AUCF medical student who used her bioengineering training to create makeshift ventilators for COVID-19 patients and help a free clinic transition to telehealth services during the pandemic has received national recognition for her work.
Lily Chen, who is entering her third-year of medical school, says the Excellence in Public Health Service Award from the U.S. Department of Health and Human Services she earned is an affirmation that she’s doing something right and an inspiration to keep finding ways to help others.
“I have always wanted to give back to the community in some way shape or form,” she says.
When the pandemic struck in 2020, Chen joined the Bridge Ventilator Consortium started by the University of California-Irvine to design and build supplemental ventilators to deal with a worldwide shortage. Chen, whose undergraduate degree is in bioengineering, had held a research position at the university and joined the multinational working group that included physicians, biomedical and mechanical engineers, respiratory therapists, business consultants and manufacturers including Virgin Orbit, who was able to secure an emergency use authorization from the Food And Drug Administration in April 2020.
The team created a “bridge” ventilator, a mechanical version of human-operated bag valve masks often used in ambulances and by paramedics at the scene when patients cannot breathe. The ventilators were designed as an inexpensive, quick-to-manufacture device to supplement standard ventilators when hospitals become overwhelmed. Chen was a consultant who participated in providing and receiving real-time feedback on designs and logistics. While COVID-19 infections, hospitalizations and deaths have decreased, some hospitals worldwide are still struggling to meet the needs of all critically-ill patients. They can also help fill the gap in underserved area with limited resources.
“These devices are meant to be accessible and reproducible in most circumstances, especially in resource limited areas,” Chen says. “They are not meant to replace ventilators, but they may help in maintaining availability of intensive care capable ventilators for the most critically ill patients and expand care capacity, especially during surges.”
Chen’s engineering background also helped her spearhead a transition to telehealth services at the Saint Thomas Aquinas Free Clinic where she has volunteered since her first year of medical school. The free clinic provides healthcare services to the underserved in Osceola County, and was forced to shut down in early 2020 because of COVID-19. Chen led the effort to set up necessary software and hardware systems so the clinic could continue to serve its patients virtually and safely.

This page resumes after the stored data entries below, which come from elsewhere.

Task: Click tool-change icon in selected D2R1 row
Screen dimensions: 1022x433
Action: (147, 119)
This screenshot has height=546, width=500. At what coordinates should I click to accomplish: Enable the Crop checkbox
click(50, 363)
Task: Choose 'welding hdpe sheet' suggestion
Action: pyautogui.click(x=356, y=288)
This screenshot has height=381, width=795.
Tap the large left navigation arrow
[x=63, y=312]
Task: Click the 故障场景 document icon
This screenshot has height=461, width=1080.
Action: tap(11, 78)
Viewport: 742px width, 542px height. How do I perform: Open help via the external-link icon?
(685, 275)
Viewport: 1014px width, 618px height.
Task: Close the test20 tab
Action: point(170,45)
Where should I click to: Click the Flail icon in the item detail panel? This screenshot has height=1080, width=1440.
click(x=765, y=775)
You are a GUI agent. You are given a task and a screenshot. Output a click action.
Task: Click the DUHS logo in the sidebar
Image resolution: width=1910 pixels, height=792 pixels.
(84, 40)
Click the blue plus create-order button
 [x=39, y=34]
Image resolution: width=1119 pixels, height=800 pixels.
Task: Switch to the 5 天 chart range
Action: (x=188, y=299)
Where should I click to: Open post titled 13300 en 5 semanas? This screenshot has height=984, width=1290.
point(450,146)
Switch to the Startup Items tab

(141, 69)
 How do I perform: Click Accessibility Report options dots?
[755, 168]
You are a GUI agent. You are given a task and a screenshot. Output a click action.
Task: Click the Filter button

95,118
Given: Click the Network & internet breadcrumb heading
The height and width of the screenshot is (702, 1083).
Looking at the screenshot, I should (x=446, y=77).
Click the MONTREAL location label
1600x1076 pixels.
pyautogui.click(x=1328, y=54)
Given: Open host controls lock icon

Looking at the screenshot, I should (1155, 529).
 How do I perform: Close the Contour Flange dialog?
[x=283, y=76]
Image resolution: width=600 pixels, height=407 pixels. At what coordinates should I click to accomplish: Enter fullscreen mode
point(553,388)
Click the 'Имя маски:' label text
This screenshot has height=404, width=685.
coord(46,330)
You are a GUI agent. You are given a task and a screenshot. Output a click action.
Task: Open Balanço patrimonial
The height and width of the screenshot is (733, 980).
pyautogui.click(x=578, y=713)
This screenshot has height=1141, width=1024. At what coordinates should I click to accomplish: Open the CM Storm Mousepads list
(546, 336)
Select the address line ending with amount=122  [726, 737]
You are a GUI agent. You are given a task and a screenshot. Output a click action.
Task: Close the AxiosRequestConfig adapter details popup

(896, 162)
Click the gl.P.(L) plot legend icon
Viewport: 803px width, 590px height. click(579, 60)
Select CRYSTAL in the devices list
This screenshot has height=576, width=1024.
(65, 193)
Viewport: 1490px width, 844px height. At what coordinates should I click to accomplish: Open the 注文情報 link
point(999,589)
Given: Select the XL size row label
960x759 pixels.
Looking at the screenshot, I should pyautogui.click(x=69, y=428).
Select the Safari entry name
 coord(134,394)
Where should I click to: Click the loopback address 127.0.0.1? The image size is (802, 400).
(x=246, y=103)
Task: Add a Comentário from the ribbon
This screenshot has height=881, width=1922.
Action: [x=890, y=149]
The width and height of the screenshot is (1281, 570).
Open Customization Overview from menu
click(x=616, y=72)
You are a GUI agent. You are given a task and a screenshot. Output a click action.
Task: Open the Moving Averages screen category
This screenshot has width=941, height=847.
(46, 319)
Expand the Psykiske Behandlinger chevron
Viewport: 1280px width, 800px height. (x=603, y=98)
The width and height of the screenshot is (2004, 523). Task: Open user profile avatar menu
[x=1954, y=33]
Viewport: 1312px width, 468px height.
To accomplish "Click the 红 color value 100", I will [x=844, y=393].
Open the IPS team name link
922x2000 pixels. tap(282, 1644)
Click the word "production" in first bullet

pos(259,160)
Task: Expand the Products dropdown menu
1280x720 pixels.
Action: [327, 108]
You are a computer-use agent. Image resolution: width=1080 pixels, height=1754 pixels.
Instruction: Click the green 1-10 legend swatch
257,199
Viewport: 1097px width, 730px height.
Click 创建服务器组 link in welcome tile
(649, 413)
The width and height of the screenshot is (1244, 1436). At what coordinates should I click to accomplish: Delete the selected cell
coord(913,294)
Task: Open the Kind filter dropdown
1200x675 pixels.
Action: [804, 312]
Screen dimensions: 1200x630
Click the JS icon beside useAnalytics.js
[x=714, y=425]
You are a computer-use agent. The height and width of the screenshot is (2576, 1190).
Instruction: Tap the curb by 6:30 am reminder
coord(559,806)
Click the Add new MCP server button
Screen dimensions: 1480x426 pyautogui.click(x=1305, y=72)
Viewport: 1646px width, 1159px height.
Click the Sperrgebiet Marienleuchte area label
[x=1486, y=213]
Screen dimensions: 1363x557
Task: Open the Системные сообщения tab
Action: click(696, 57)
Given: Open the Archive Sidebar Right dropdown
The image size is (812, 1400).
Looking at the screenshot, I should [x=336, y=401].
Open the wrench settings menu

“The shutdown impacted some of the most at risk populations among us,” Chen says. “We knew our patients heavily relied on us for their care because they cannot afford it elsewhere. However, we did not want to put them at risk of getting exposed to the virus. So, this was a great way for us to continue to serve them while keeping them safe.”
Chen also volunteers at the KNIGHTS student-run free clinic at Orlando’s Grace Medical Home. Before joining the UCF College of Medicine, she helped provide medical care at an orphanage in Tijuana, Mexico with the Flying Samaritans, a student-run non-profit organization at University of California- Irvine.
“Not only have these clinics provided a platform for me to apply everything I’ve learned, they have allowed me to make some sort of tangible impact on other people’s lives who are not as fortunate,” she says. “Every time I go to the clinic, it reminds me of why I went to school, to have a positive impact on other people’s lives.”